「どうせ俺なんて……」


 朝の客間の隅で両膝を抱え落ち込む男の背中、リアラが首を傾げた。


「ロニ、一体どうしたの?」

「えげつないスピードでフラれた」


 答えたジョブスの目には哀れみしか無い。


「例の受付嬢ね、さっき書類を届けにって来てね、総帥が紹介するより先に口説こうとしたんだが……言葉を発するより速くぶった斬られた。

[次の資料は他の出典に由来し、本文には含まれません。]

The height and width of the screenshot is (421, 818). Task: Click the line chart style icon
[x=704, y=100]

“私、ナンパ野郎は好みじゃないんです”、とな」

「わー……その人、ロニがナンパや……女の人が好きだって見抜いたんですね……」

「流石受付嬢といった所かね、見る目がある……と言っちゃロニ君に悪いか……うーん……」


 どう慰めたものかと悩むフリをするジョブス、一方リアラは特に気にせずソファーに座りこの場に居ない者達を待つ。

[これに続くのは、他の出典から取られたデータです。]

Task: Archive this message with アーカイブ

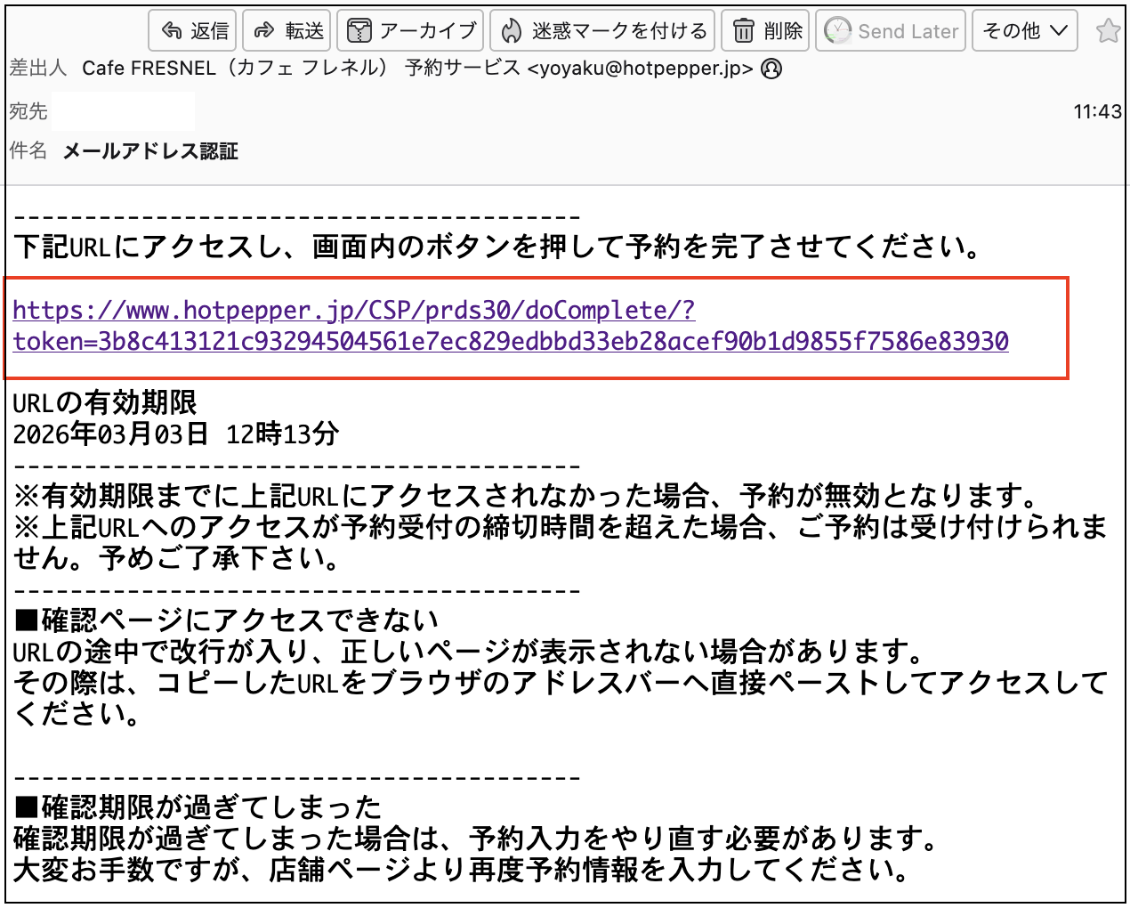Action: coord(410,31)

 リーネとはまた違った穏やかな朝、しかし窓から入る日の光は同じ。目を閉じてゆっくり息を吐いていると、ドアが開きユダが入って来た。


「あ、おはようユダ」

「ん……ああ…………うん……」


 リアラへの返事が曖昧なのは部屋の隅が目に入ったからだろう。察したのかその目は冷たく、そしてすぐに余所へ向く。


「ユダ君よ、調子はどうかね」

「特に言う事は無い」

「なら大丈夫か。しっかし総帥まだかねー、腹減っちまったよ」

「カイルを起こしてくるって言ってたから……まだ掛かりそうですね……」


 と、リアラが呟いた直後彼は現れた。右に分厚いファイルを、左に甥を抱えて。